有馬記念と同じ距離、コースで行われる別定重量戦。トリッキーなコース形態とはいうものの、強い馬に有利な舞台設定であり過…

 有馬記念と同じ距離、コースで行われる別定重量戦。トリッキーなコース形態とはいうものの、強い馬に有利な舞台設定であり過去10年間で1番人気馬は3勝2着3回。3番人気以内馬まで枠を広げれば【6-4-3-14】。素直に実績を信頼したいレースだ。今年は昨年、一昨年の菊花賞馬と、20年菊花賞でコントレイルを苦しめたアリストテレスが顔を揃えた。天皇賞・春に向けては見逃せないレースになりそうだ。

 ◎アスクビクターモアは昨年の菊花賞馬。セイウンハーデスが後続を離して引っ張る展開の中、2番手集団の先頭から早めに逃げ馬を交わしてそのままレコードタイムで押し切った。弥生賞では早め先頭からドウデュースの追撃を封じ込め、ダービー3着、セントライト記念2着と世代トップクラスの実力馬だ。前進気勢の強い馬だけに逃げ、先行馬が多い組み合わせとなったことで、むしろ競馬はしやすそうだ。

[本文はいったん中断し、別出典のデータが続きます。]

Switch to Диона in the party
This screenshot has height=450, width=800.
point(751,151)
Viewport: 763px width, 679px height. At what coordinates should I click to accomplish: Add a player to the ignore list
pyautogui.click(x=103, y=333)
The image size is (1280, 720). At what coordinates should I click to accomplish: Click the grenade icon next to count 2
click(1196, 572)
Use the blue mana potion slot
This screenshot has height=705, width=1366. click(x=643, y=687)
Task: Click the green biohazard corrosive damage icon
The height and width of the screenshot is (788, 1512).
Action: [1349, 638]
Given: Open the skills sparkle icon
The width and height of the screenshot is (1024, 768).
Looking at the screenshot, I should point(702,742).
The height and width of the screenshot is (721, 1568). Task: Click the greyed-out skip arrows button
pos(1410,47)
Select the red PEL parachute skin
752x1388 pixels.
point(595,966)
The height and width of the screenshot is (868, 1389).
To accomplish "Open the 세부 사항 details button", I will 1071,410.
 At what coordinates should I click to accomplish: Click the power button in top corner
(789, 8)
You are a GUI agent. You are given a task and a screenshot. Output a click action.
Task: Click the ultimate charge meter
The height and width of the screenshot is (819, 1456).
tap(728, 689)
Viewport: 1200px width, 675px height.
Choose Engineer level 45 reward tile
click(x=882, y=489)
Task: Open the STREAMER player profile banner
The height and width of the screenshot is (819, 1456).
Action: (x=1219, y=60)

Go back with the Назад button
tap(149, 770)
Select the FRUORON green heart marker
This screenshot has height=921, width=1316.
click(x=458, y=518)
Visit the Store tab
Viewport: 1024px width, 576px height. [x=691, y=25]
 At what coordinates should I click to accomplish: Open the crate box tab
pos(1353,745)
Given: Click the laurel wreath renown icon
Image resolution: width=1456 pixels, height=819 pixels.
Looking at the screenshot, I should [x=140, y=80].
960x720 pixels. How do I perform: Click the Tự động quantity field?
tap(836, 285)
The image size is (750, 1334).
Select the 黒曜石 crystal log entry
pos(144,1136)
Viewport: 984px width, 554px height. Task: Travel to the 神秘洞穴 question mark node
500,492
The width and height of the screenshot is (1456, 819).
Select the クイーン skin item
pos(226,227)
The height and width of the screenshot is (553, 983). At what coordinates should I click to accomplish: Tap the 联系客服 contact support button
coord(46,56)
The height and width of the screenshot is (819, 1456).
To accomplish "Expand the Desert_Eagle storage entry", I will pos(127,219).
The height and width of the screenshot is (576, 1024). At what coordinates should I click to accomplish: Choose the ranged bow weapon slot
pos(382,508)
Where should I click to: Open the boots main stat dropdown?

 〇タイトルホルダーは昨年の優勝馬で最優秀4歳以上牡馬。中山競馬場は新馬戦に勝ち、弥生賞で重賞初勝利を記録したほか、皐月賞でエフフォーリアに2着した相性の良いコースだ。有馬記念は、らしくないレースぶりだったが極悪馬場で行われた凱旋門賞帰りの初戦で同情すべき点も多かった。優れた心肺機能を武器に、自分の競馬ができた時の強さは言うまでもなく、改めて期待したい。

 ▲ライラックはエリザベス女王杯で、ウインマリリンと2着を分け合った。430kg台という小柄な牝馬だが、オルフェーヴル産駒らしい瞬発力を武器とする馬で、中山競馬場はフェアリーSを勝った相性の良いコースでもある。追い込み一手のために成績が安定せず、またここは京都2歳S以来の牡馬混合戦となるが、前が崩れるような展開になれば侮れない1頭だ。

 △ヒートオンビートは昨年の3着馬。この時は勝ったタイトルホルダーに0.1秒差まで迫った。その1戦を含め重賞では【0-3-3-3】。勝ちきれないまでも堅実な成績を残しており警戒が必要だ。△ボッケリーニは昨年の2着馬。目黒記念を勝って、京都大賞典2着。さすがにジャパンカップ、有馬記念はGI競走の壁に跳ね返されたような格好となったが、外枠も厳しかった。改めて。